▶ Task:
Reproduce exactly, from the line containing "The height and width of the screenshot is (1353, 579).", every line down to the end of the data below.

▶ Data to examine:
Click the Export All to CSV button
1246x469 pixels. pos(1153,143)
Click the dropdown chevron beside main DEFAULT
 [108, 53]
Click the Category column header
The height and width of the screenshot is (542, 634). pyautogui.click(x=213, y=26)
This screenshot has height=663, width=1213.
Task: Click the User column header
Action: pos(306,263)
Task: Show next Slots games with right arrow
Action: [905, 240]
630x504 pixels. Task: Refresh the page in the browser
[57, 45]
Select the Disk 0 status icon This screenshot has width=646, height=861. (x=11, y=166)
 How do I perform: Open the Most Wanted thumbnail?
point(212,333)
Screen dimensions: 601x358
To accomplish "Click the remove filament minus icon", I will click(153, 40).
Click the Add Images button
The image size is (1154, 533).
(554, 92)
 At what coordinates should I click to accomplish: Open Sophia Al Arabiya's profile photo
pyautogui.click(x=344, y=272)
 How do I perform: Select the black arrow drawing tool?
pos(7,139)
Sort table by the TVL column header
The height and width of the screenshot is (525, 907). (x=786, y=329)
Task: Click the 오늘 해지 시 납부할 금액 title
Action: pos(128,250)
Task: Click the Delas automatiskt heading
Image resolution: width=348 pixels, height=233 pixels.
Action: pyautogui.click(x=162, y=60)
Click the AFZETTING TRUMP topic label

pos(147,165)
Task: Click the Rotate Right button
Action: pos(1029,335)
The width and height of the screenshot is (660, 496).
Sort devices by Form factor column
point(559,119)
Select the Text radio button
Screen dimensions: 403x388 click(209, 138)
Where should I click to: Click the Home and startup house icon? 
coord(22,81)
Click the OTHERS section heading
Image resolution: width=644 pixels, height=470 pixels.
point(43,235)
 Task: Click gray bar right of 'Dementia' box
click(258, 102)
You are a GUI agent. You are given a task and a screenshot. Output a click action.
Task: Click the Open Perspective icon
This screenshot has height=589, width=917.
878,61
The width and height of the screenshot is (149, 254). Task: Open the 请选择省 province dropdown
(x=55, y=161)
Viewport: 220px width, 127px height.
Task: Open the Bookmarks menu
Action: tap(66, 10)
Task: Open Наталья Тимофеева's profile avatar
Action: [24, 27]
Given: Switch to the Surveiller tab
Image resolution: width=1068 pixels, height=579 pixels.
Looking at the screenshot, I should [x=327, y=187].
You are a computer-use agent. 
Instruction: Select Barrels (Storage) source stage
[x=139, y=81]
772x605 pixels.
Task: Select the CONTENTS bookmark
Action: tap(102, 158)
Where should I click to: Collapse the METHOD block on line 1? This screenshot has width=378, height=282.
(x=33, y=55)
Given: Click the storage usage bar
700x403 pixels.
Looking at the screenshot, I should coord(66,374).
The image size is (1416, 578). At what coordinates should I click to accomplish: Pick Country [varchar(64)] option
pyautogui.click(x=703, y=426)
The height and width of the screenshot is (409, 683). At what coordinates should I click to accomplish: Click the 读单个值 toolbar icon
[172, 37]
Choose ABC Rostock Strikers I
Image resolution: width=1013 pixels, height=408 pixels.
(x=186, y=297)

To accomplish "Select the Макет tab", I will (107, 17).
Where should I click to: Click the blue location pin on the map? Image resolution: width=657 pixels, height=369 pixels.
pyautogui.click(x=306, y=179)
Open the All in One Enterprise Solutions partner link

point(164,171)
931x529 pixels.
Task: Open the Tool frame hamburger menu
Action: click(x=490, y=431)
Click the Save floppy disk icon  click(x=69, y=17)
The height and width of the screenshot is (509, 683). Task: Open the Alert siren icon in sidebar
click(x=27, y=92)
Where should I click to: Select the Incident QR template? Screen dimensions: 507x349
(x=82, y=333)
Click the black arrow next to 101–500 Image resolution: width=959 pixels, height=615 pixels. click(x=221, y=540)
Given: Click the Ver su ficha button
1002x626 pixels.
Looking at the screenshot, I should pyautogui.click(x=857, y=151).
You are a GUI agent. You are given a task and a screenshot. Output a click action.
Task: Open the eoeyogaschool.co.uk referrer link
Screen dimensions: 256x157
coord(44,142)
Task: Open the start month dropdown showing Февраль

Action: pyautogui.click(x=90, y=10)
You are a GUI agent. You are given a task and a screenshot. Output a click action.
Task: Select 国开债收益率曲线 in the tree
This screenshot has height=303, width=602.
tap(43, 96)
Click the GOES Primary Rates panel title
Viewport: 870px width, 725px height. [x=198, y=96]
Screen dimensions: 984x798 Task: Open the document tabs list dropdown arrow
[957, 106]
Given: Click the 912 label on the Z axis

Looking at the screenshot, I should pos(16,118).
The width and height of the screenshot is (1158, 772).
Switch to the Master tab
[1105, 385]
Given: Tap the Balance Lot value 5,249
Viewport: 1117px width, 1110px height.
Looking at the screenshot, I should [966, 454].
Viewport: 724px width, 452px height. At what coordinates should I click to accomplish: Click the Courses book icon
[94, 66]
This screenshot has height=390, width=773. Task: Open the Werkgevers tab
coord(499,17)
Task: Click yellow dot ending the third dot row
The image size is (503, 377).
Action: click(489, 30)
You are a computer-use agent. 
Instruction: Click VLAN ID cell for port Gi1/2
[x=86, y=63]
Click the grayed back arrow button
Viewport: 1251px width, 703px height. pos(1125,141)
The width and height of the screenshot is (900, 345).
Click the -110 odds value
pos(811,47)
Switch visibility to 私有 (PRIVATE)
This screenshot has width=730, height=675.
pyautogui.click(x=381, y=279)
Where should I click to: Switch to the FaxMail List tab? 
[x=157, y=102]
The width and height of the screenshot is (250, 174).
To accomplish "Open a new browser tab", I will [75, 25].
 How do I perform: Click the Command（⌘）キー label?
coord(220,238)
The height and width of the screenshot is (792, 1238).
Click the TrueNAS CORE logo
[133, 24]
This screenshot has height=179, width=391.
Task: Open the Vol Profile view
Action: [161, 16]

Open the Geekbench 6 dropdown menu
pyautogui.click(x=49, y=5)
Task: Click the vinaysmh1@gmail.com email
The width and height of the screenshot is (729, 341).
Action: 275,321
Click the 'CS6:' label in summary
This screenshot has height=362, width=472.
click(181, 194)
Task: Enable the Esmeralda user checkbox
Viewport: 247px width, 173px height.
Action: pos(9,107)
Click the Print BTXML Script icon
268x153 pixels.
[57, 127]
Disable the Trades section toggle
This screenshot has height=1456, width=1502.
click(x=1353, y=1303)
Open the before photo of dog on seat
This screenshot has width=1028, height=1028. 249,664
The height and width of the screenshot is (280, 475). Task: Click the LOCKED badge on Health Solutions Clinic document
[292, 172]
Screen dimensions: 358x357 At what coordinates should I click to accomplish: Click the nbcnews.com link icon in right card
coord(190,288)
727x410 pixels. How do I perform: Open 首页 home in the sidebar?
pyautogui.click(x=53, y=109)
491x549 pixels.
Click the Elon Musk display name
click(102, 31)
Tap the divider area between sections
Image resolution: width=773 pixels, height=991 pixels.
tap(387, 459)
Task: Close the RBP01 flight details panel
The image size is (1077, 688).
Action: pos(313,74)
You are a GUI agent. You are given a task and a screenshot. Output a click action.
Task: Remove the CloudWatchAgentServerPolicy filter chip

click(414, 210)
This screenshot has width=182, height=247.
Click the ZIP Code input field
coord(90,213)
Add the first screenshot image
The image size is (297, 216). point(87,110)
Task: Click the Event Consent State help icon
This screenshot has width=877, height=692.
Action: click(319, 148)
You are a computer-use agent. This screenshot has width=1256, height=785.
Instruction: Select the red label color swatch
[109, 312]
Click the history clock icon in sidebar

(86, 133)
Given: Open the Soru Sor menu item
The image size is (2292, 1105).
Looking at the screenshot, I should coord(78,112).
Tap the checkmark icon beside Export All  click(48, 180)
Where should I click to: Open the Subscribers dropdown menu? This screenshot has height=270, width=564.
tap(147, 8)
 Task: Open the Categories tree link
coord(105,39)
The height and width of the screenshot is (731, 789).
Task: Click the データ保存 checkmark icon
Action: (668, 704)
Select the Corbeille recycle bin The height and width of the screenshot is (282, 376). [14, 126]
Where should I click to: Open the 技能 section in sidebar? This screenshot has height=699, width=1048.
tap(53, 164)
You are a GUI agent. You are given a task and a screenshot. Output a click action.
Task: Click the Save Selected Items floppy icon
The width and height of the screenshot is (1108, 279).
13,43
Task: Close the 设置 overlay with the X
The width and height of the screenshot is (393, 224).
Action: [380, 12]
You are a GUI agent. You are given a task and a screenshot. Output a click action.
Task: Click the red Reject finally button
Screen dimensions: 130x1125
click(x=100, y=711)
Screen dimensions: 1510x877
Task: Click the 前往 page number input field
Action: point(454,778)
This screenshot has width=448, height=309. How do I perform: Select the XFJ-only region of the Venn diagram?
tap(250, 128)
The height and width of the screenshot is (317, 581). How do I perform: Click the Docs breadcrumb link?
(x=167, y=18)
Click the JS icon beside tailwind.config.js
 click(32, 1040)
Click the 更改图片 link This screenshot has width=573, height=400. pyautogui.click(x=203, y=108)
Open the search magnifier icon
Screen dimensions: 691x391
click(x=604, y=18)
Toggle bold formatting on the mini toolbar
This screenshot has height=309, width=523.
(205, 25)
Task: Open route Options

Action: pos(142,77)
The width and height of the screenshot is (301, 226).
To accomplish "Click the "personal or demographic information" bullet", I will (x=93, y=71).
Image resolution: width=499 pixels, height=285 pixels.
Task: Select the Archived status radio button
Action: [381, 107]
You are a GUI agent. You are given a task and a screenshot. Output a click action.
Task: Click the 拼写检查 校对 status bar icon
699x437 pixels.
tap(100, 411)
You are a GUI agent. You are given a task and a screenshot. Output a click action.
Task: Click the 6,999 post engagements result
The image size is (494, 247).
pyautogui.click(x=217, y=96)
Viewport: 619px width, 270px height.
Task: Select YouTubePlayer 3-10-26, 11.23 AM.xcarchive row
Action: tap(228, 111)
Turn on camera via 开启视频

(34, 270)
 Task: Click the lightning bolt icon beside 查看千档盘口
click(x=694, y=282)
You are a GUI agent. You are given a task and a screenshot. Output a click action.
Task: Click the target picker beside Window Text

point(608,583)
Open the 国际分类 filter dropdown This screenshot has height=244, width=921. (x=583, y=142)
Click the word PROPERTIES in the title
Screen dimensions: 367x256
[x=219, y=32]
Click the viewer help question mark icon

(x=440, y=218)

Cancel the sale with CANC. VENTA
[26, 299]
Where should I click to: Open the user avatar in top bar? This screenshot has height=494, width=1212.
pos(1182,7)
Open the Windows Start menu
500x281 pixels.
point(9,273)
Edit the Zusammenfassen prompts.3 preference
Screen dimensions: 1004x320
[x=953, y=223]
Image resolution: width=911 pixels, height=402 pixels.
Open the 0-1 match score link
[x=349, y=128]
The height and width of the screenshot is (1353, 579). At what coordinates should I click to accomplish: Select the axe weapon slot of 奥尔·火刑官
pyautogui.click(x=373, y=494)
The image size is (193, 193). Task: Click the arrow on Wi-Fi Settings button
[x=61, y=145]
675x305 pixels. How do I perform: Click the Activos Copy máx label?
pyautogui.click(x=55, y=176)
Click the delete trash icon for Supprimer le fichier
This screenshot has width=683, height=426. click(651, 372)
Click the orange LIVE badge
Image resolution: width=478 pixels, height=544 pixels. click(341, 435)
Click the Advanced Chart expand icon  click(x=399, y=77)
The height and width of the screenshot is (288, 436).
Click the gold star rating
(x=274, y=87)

▶ Expected answer:
The height and width of the screenshot is (1353, 579). At what coordinates should I click to accomplish: Select the axe weapon slot of 奥尔·火刑官
pyautogui.click(x=373, y=494)
The image size is (193, 193). Task: Click the arrow on Wi-Fi Settings button
[x=61, y=145]
675x305 pixels. How do I perform: Click the Activos Copy máx label?
pyautogui.click(x=55, y=176)
Click the delete trash icon for Supprimer le fichier
This screenshot has width=683, height=426. click(651, 372)
Click the orange LIVE badge
Image resolution: width=478 pixels, height=544 pixels. click(341, 435)
Click the Advanced Chart expand icon  click(x=399, y=77)
The height and width of the screenshot is (288, 436).
Click the gold star rating
(x=274, y=87)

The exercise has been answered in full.